DevOps Linux Cheat Sheet

🗺️ The Mental Model

How to use this: Don't read it top to bottom. Use it as a reference. The debugging flow at the bottom is the most important thing here.

graph TD
    A[🗂️ Filesystem\nWhere things live] --> B[🔐 Permissions\nWho can touch them]
    B --> C[⚙️ Processes\nWhat's running]
    C --> D[🌐 Networking\nHow things talk]
    D --> E[📋 Environment\nWhat config they use]
    E --> F[🔄 Services\nProduction control]

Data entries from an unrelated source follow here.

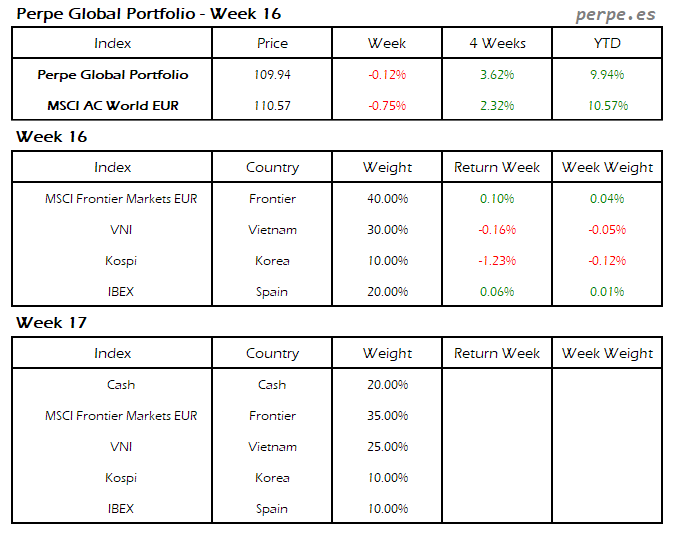This screenshot has height=535, width=674.
Task: Click the 35.00% weight in Week 17
Action: coord(387,416)
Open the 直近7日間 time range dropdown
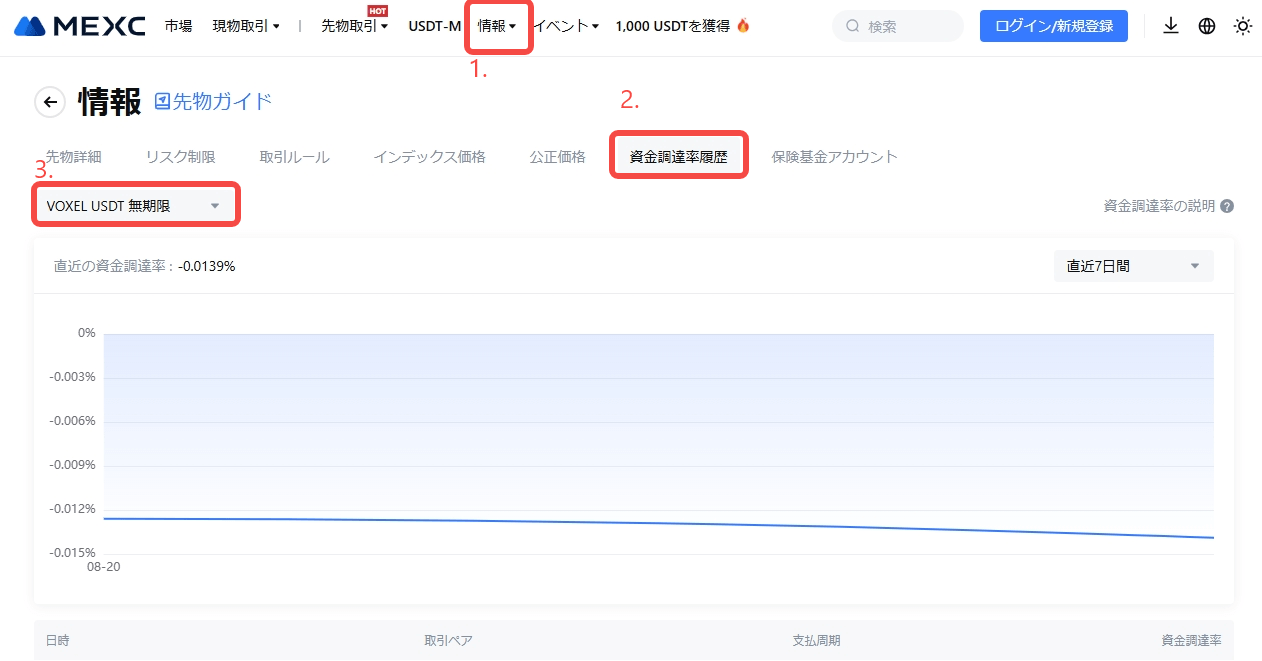Viewport: 1262px width, 661px height. click(x=1133, y=266)
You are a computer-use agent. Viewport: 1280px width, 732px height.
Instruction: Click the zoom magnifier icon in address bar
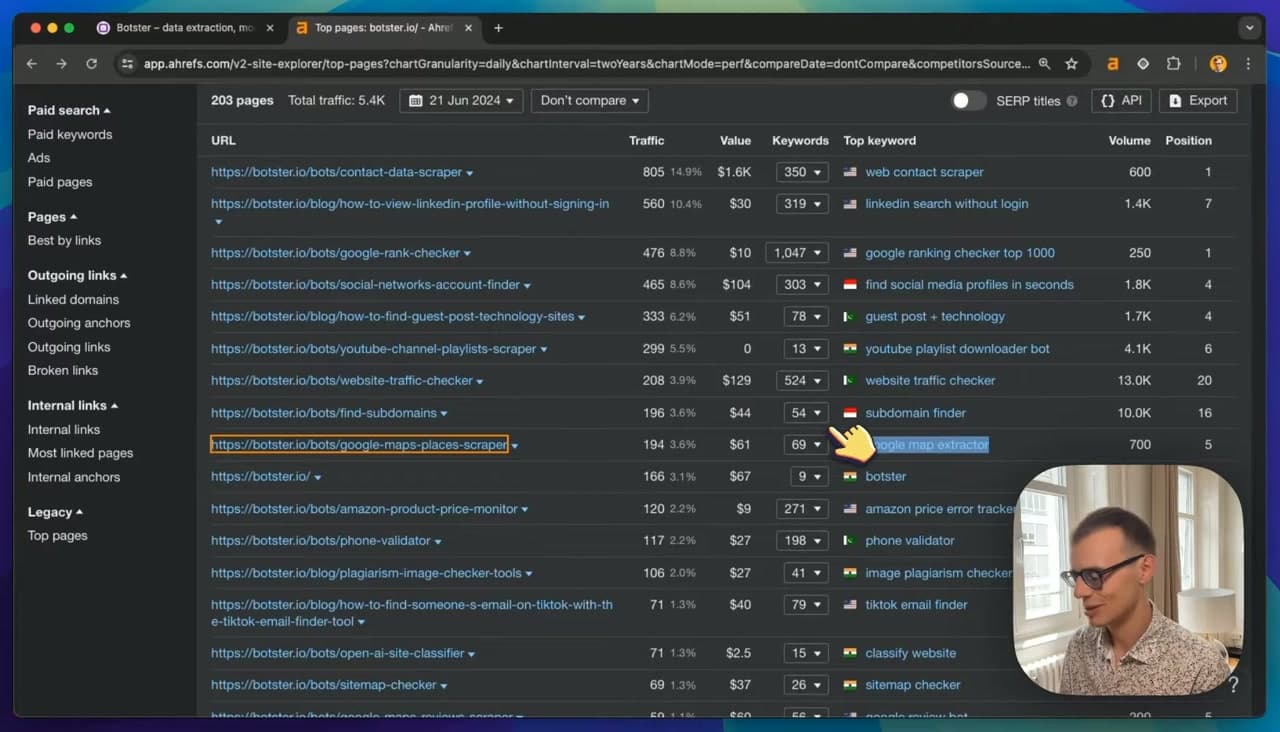click(1044, 63)

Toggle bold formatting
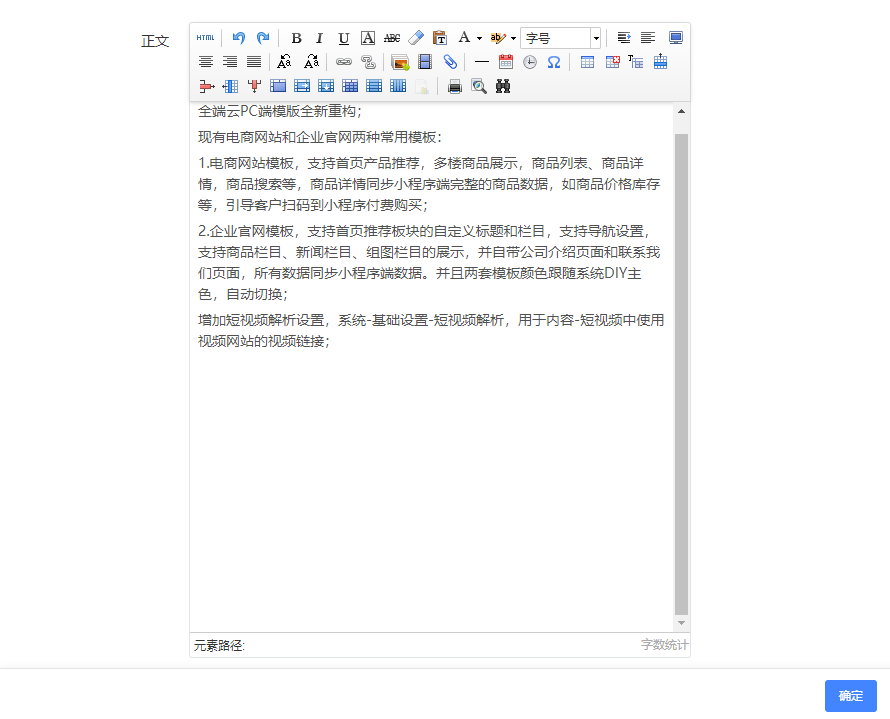pos(296,38)
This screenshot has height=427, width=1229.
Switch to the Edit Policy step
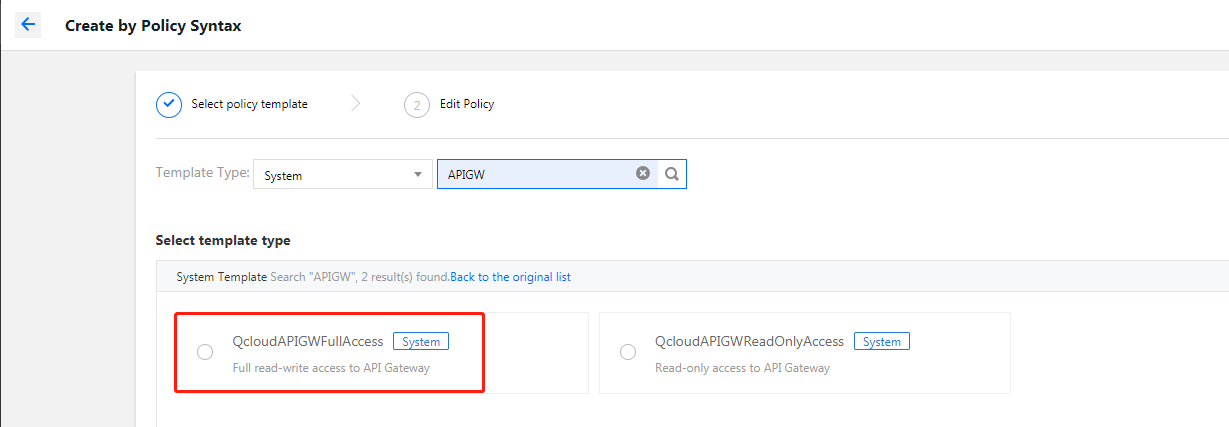467,104
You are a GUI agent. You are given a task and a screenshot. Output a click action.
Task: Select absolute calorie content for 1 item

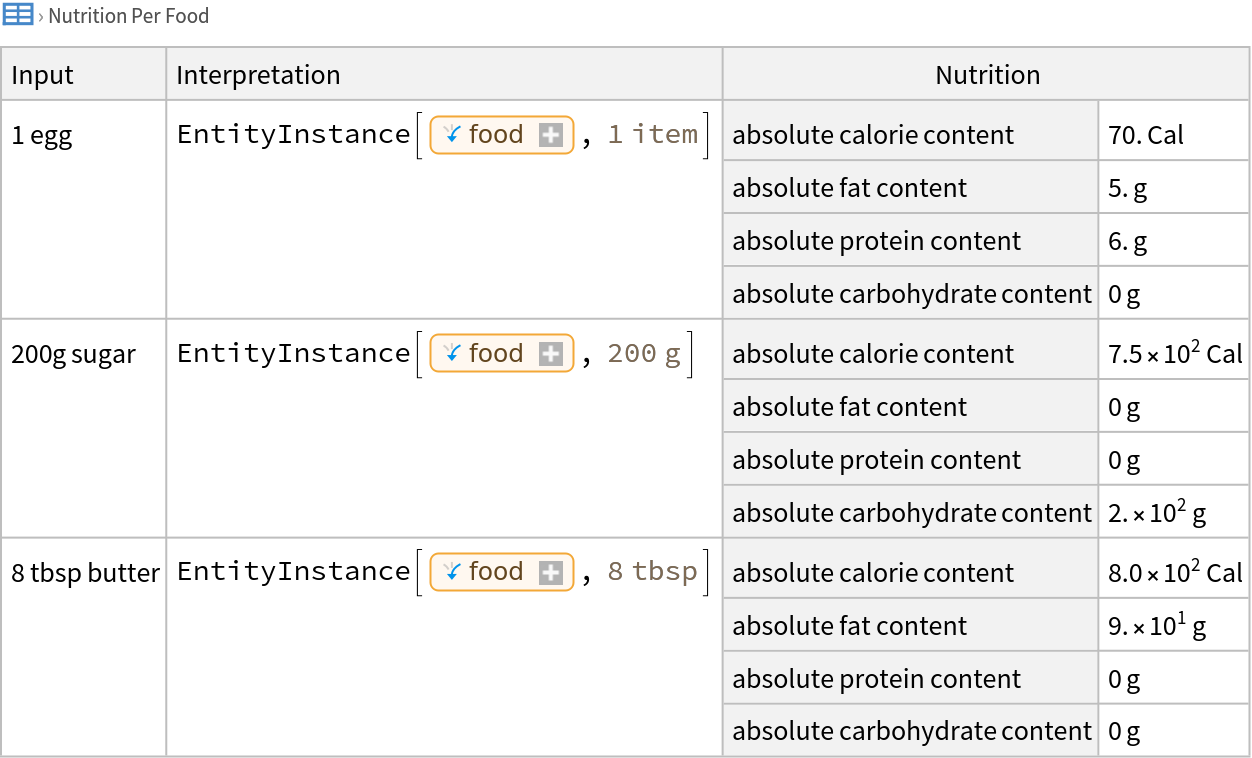(873, 135)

    style A fill:#1e3a5f,color:#fff
    style B fill:#1e3a5f,color:#fff
    style C fill:#1e3a5f,color:#fff
    style D fill:#1e3a5f,color:#fff
    style E fill:#1e3a5f,color:#fff
    style F fill:#1e3a5f,color:#fff

📁 1. Filesystem + Permissions

Permission Model

 rwx  r-x  r--
 │    │    └── others (world)
 │    └─────── group
 └──────────── user (owner)

Octal	Binary	Meaning
`7`	`111`	`rwx`
`6`	`110`	`rw-`
`5`	`101`	`r-x`
`4`	`100`	`r--`
`0`	`000`	`---`

Core Commands

ls -lah               # list with permissions, human sizes, hidden files
chmod 755 file        # rwxr-xr-x
chmod -R 750 /app     # recursive
chown user:group file
chown -R appuser:app /app

Key Rules

Directory vs File

Files need r to read, w to write

Directories need x to enter (cd into)

Access requires permissions on every parent directory

# Typical production pattern
chown -R appuser:app /app
chmod -R 750 /app        # owner=rwx, group=r-x, others=none

Other Permission Tools

groups                    # what groups your user is in
umask                     # view default permission mask
umask 022                 # new files = 644, dirs = 755
chmod g+s /shared-dir     # setgid: new files inherit group

Never do chmod 777 You've just removed all security. Every user, every process can read, write, and execute. This is always wrong in production.

⚙️ 2. Processes

Process States

graph TD
    A[Created] --> B[Running]
    B --> C[Terminated]
    B --> D[Sleeping]
    D -->|bad signal handling| E[Zombie]

    style C fill:#2d5a27,color:#fff
    style E fill:#5a2727,color:#fff

View Processes

ps aux                    # all processes, full detail
ps aux | grep appname     # filter for specific app
top                       # live view, press q to quit
htop                      # better top (if installed)

Kill Processes

kill PID          # SIGTERM (15) — graceful, app can clean up
kill -9 PID       # SIGKILL — force kill, no cleanup
killall appname   # kill by name

Signal Reference

Signal	Number	Meaning
`SIGTERM`	15	Graceful stop — try this first
`SIGKILL`	9	Force kill — no cleanup
`SIGINT`	2	Ctrl+C
`SIGHUP`	1	Reload config (nginx, etc.)

Background Jobs

sleep 100 &       # run in background
jobs              # list background jobs
fg                # bring last job to foreground
fg %2             # bring job #2 to foreground
bg                # resume stopped job in background
nohup python app.py &   # survive terminal close (use systemd instead in production)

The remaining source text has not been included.